Sec. 5.2. The Secretary of Homeland Security shall: (a) oversee the development, testing, implementation, and sustainment of NS/EP communications, including: communications that support Continuity of Government; Federal, State, local, territorial, and tribal emergency preparedness and response communications; non-military executive branch communications systems; critical infrastructure protection networks; and non-military communications networks, particularly with respect to prioritization and restoration;
(b) incorporate, integrate, and ensure interoperability and the necessary combination of hardness, redundancy, mobility, connectivity, interoperability, restorability, and security to obtain, to the maximum extent practicable, the survivability of NS/EP communications defined in section 5.2(a) of this order under all circumstances, including conditions of crisis or emergency;
(c) provide to the Executive Committee the technical support necessary to develop and maintain plans adequate to provide for the security and protection of NS/EP communications;
(d) receive, integrate, and disseminate NS/EP communications information to the Federal Government and State, local, territorial, and tribal governments, as appropriate, to establish situational awareness, priority setting recommendations, and a common operating picture for NS/EP communications information;
(e) satisfy priority communications requirements through the use of commercial, Government, and privately owned communications resources, when appropriate;
(f) maintain a joint industry-Government center that is capable of assisting in the initiation, coordination, restoration, and reconstitution of NS/EP communications services or facilities under all conditions of emerging threats, crisis, or emergency;
(g) serve as the Federal lead for the prioritized restoration of communications infrastructure and coordinate the prioritization and restoration of communications, including resolution of any conflicts in or among priorities, in coordination with the Secretary of Defense when activities referenced in section 5.1(a) of this order are impacted, consistent with the National Response Framework. If conflicts in or among priorities cannot be resolved between the Departments of Defense and Homeland Security, they shall be referred for resolution in accordance with section 2.1 of this order; and
(h) within 60 days of the date of this order, in consultation with the Executive Committee where appropriate, develop and submit to the President, through the Assistant to the President for Homeland Security and Counterterrorism, a detailed plan that describes the Department of Homeland
Security’s organization and management structure for its NS/EP communications functions, including the Government Emergency Telecommunications Service, Wireless Priority Service, Telecommunications Service Priority program, Next Generation Network Priority program, the Executive Committee JPO, and relevant supporting entities.

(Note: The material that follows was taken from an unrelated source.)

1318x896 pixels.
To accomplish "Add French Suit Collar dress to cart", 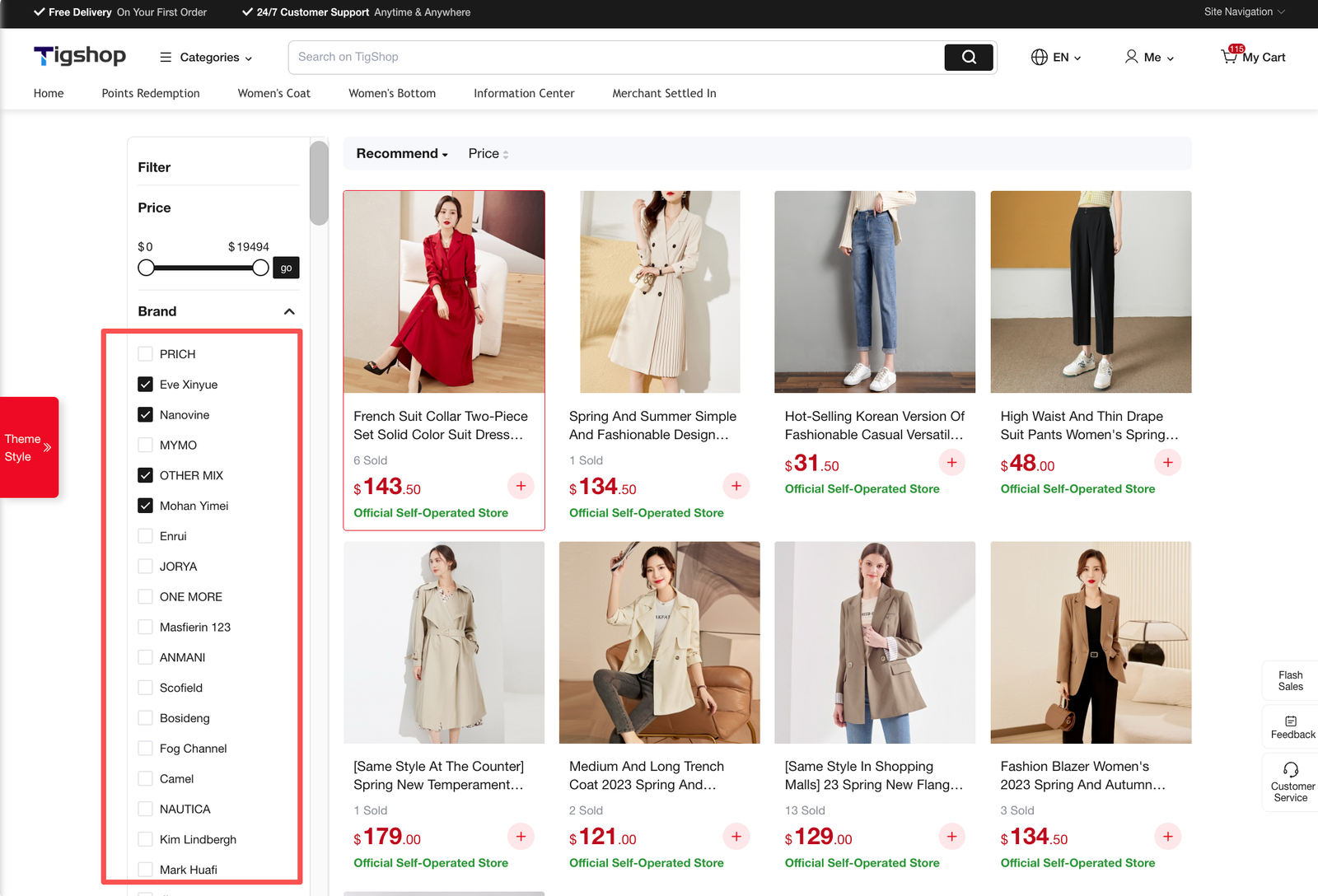I will tap(521, 486).
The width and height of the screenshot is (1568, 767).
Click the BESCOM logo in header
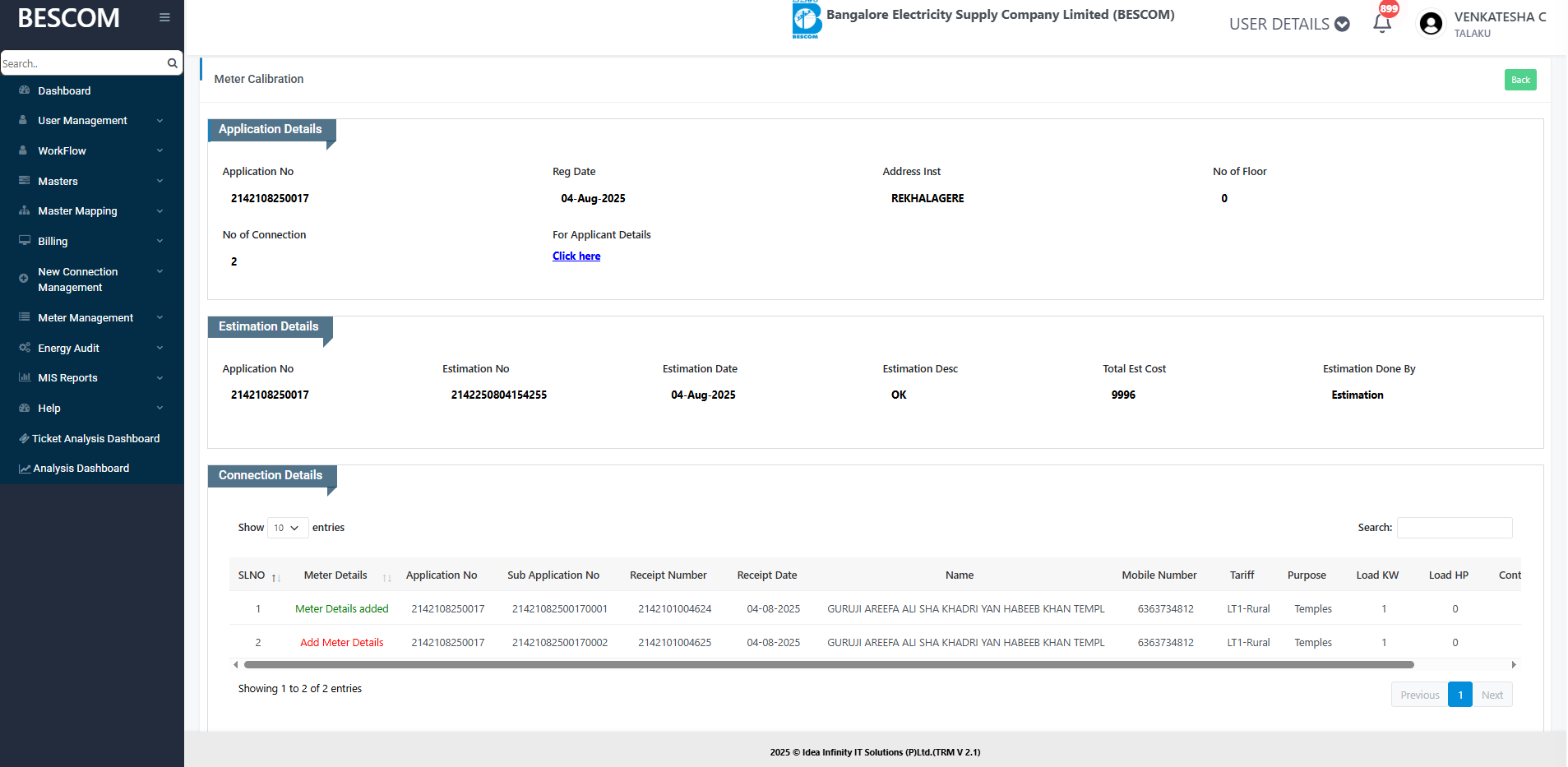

Sec. 5.3. The Secretary of Commerce shall: (a) provide advice and guidance to the Executive Committee on the use of technical standards and metrics to support execution of NS/EP communications;
(b) identify for the Executive Committee requirements for additional technical standards and metrics to enhance NS/EP communications;
(c) engage with relevant standards development organizations to develop appropriate technical standards and metrics to enhance NS/EP communications;
(d) develop plans and procedures concerning radio spectrum allocations, assignments, and priorities for use by agencies and executive offices;
(e) develop, maintain, and publish policies, plans, and procedures for the management and use of radio frequency assignments, including the authority to amend, modify, or revoke such assignments, in those parts of the electromagnetic spectrum assigned to the Federal Government; and
(f) administer a system of radio spectrum priorities for those spectrum-dependent telecommunications resources belonging to and operated by the Federal Government and certify or approve such radio spectrum priorities, including the resolution of conflicts in or among such radio spectrum priorities during a crisis or emergency.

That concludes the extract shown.